--- Exercise aim ---
Print the records word for word from the beginning, stopping after the line that contains "click(x=315, y=34)" and including that line.

# start of Data records

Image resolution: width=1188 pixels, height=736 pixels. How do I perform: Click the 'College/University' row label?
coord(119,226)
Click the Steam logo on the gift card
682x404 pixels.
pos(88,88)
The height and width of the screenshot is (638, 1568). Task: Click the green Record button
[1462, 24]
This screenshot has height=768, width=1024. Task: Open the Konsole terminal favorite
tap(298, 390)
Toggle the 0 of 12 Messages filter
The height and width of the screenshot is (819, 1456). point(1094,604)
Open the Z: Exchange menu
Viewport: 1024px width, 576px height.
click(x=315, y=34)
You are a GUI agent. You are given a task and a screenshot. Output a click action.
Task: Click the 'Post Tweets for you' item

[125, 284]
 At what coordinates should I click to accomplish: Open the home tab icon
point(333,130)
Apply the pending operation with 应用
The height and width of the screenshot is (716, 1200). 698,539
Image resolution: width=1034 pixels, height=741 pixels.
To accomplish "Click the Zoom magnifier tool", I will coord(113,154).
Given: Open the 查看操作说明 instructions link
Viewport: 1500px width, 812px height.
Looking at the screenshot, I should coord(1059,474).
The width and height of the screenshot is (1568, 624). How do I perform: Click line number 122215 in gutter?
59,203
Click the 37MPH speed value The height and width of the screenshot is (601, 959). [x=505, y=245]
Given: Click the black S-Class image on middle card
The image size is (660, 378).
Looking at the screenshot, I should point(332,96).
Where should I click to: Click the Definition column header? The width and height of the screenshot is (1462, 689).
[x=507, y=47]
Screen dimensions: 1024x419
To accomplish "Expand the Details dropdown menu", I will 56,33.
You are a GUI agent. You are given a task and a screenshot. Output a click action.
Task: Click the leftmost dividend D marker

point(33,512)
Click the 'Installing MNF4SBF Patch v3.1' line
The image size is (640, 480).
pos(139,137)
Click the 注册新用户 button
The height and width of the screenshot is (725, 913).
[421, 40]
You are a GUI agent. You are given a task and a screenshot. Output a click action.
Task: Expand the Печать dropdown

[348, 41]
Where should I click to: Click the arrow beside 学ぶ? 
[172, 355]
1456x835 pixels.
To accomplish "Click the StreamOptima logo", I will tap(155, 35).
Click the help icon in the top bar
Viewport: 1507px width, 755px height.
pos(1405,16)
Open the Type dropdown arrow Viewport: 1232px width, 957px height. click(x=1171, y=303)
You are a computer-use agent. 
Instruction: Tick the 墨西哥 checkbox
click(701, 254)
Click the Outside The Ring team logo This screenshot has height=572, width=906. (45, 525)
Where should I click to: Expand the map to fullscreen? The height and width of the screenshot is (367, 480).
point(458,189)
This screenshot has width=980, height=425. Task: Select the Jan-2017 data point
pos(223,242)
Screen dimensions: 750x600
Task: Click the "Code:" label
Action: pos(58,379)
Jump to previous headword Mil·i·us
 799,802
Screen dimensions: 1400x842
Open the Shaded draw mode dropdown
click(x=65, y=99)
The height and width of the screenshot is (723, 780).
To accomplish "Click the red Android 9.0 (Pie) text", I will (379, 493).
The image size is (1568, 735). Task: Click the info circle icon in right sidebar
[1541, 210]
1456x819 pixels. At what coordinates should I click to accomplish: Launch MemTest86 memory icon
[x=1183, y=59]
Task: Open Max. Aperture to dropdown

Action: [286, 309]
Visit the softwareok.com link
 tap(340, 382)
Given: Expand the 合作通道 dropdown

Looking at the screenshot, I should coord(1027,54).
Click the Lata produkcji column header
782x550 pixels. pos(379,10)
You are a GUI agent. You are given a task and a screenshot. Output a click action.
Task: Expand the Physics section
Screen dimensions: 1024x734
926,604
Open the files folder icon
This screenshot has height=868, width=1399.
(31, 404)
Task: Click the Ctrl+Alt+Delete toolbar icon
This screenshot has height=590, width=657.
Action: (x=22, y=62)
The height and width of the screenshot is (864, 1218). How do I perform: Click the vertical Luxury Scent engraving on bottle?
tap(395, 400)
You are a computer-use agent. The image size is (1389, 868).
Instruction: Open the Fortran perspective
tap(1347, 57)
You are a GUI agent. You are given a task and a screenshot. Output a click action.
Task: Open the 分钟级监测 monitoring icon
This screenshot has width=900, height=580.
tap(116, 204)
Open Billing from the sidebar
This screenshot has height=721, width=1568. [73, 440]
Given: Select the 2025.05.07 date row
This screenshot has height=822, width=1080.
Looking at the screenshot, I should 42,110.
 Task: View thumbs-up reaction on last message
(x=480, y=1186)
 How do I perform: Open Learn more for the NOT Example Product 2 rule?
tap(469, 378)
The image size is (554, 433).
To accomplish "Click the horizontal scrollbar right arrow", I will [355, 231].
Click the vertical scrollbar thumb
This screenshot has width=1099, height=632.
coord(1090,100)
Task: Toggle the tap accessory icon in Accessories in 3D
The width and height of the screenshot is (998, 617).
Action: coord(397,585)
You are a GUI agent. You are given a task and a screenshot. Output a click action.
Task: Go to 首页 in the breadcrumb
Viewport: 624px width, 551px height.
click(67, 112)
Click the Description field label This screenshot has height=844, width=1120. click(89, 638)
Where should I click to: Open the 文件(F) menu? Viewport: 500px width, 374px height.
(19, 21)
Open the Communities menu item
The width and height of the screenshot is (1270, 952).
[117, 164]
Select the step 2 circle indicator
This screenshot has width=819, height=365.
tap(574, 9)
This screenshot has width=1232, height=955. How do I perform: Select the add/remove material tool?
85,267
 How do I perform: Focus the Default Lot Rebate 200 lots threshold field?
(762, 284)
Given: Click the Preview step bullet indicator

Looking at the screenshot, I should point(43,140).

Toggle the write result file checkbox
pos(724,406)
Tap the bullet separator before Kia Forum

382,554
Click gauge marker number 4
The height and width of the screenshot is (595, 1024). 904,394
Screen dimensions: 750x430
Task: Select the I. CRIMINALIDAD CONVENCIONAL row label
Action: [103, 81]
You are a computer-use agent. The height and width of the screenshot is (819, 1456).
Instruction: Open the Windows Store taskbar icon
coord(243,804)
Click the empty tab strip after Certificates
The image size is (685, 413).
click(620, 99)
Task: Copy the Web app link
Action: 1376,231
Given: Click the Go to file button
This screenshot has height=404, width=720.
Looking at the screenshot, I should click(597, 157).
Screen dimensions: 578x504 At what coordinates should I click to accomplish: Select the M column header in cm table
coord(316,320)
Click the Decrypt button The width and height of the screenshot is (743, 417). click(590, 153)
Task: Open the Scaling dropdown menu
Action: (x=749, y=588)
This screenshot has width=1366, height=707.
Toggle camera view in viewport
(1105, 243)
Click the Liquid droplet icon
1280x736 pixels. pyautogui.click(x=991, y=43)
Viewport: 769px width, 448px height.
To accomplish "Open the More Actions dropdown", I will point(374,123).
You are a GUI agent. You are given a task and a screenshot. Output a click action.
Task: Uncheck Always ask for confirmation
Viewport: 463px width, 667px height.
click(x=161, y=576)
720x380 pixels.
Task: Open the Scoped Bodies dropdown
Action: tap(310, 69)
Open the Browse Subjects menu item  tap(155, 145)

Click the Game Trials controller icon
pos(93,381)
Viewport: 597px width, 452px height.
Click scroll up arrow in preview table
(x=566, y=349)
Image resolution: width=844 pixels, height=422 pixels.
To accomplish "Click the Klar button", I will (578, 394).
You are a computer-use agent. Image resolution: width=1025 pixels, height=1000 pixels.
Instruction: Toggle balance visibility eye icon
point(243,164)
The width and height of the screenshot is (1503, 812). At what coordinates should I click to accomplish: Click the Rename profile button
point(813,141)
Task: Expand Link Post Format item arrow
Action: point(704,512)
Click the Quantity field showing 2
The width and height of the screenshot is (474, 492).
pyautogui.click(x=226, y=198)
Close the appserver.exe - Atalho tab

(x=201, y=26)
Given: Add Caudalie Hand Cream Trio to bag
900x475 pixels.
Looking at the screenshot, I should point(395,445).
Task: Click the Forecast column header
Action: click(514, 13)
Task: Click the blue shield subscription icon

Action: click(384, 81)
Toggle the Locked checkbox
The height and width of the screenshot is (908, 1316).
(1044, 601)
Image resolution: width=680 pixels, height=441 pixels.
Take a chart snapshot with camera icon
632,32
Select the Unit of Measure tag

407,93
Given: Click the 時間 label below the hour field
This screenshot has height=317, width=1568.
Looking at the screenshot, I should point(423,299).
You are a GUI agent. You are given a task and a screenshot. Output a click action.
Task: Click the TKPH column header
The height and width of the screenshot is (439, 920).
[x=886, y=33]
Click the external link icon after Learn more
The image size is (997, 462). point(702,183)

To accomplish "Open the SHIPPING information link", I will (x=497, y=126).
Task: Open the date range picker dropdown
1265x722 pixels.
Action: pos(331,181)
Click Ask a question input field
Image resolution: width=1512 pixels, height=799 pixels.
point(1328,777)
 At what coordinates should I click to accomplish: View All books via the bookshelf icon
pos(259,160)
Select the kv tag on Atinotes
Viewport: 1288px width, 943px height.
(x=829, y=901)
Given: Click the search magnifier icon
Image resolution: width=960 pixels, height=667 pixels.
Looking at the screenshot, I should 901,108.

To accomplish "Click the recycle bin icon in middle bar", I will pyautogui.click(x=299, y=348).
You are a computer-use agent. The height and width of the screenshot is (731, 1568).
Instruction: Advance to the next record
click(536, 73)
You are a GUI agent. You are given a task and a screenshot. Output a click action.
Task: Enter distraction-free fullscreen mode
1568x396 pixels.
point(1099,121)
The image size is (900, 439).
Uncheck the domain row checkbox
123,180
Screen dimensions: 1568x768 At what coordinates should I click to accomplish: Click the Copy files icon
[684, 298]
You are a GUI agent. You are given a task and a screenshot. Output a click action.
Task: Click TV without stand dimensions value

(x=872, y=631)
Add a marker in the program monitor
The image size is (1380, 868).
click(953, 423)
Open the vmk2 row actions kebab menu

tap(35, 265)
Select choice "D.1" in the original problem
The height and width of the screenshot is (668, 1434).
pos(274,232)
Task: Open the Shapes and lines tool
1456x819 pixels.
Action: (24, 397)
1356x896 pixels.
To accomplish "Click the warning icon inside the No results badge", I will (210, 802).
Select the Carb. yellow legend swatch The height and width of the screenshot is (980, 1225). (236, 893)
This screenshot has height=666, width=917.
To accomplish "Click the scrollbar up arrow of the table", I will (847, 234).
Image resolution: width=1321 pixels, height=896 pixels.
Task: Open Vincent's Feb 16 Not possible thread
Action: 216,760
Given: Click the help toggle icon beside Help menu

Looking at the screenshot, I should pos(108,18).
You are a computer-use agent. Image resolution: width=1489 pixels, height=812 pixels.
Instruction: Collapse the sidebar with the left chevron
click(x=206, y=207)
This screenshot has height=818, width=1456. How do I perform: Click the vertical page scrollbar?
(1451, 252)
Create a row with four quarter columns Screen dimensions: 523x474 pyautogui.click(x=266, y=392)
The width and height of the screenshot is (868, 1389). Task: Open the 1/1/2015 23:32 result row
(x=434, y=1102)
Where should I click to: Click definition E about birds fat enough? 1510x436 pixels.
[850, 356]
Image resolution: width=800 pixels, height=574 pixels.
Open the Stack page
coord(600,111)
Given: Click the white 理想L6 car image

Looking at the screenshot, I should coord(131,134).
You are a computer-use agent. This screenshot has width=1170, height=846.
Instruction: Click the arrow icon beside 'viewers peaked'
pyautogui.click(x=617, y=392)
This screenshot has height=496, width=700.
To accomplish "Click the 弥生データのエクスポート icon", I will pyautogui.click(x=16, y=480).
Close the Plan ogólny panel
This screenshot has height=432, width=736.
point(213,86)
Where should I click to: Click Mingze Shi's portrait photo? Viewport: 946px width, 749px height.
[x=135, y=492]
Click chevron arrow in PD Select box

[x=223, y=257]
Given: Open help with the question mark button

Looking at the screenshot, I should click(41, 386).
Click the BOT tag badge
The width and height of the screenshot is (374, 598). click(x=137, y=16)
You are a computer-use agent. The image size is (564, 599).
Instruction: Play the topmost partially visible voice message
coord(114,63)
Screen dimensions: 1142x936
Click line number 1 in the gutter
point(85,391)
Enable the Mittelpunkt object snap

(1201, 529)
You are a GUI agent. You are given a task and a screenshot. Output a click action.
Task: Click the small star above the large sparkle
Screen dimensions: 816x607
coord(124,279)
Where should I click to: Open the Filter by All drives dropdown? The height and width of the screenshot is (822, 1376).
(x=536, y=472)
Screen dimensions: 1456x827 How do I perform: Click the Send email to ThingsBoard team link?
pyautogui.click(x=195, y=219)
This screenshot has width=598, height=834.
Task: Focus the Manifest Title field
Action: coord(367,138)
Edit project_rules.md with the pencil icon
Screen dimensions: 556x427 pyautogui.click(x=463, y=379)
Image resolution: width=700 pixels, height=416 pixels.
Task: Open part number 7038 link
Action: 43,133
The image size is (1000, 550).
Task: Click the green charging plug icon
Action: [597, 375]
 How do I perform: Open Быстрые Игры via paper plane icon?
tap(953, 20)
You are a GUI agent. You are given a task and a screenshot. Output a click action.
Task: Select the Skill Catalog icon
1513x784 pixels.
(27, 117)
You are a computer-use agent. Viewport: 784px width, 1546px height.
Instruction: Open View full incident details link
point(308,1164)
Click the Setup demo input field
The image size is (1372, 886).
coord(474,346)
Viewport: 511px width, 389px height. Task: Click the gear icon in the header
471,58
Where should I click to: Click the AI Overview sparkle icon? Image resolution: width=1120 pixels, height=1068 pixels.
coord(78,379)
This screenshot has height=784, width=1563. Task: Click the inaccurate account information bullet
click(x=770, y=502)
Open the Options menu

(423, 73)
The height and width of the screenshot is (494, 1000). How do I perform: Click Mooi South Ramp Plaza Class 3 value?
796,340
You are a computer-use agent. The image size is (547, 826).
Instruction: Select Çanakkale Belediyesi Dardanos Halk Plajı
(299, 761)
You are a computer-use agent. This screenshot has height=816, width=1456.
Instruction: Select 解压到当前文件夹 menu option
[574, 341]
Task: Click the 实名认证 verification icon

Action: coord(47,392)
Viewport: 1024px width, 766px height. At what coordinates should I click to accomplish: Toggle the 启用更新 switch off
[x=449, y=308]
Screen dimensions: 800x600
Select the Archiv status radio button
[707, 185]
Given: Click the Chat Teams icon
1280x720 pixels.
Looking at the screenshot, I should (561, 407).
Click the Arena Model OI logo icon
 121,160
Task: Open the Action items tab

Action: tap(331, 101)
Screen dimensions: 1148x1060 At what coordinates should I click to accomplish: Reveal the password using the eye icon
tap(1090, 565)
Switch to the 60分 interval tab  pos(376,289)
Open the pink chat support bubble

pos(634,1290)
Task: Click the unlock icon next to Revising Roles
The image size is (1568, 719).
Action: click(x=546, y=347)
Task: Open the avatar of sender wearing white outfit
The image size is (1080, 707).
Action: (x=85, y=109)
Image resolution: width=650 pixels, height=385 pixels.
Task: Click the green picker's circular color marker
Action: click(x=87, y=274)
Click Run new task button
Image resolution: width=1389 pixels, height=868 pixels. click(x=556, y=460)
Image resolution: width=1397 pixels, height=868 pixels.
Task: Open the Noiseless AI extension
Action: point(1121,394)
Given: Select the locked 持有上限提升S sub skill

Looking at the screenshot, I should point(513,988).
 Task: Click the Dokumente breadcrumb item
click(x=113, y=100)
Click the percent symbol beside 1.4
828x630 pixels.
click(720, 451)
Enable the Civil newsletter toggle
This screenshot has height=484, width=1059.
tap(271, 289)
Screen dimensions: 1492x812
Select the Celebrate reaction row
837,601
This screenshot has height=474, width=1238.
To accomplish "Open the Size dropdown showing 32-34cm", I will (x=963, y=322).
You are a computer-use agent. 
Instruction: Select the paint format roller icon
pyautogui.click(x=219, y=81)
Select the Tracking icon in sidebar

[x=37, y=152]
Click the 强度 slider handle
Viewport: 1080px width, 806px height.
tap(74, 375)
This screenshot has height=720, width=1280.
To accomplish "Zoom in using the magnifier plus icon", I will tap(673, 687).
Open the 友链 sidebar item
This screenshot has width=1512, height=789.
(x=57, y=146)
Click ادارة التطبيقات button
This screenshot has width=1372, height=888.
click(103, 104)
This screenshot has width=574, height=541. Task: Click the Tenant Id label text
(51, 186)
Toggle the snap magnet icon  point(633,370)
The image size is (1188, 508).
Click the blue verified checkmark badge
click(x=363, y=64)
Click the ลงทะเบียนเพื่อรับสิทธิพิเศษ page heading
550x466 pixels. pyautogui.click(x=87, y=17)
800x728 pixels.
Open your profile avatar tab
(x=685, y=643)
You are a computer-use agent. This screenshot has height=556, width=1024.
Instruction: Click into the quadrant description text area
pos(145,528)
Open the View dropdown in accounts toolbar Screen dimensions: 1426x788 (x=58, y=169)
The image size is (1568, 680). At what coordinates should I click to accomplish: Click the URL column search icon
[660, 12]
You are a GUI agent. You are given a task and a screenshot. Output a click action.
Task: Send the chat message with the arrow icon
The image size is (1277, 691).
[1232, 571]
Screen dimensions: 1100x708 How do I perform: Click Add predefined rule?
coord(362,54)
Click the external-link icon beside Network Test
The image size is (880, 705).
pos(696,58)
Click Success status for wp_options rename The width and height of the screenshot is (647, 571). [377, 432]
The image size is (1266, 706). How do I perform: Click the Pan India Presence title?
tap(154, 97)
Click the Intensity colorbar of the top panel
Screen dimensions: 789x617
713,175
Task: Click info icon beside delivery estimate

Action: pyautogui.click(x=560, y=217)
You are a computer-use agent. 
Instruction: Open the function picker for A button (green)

# end of Data records

--- The output ---
Image resolution: width=1188 pixels, height=736 pixels. How do I perform: Click the 'College/University' row label?
coord(119,226)
Click the Steam logo on the gift card
682x404 pixels.
pos(88,88)
The height and width of the screenshot is (638, 1568). Task: Click the green Record button
[1462, 24]
This screenshot has height=768, width=1024. Task: Open the Konsole terminal favorite
tap(298, 390)
Toggle the 0 of 12 Messages filter
The height and width of the screenshot is (819, 1456). point(1094,604)
Open the Z: Exchange menu
Viewport: 1024px width, 576px height.
click(x=315, y=34)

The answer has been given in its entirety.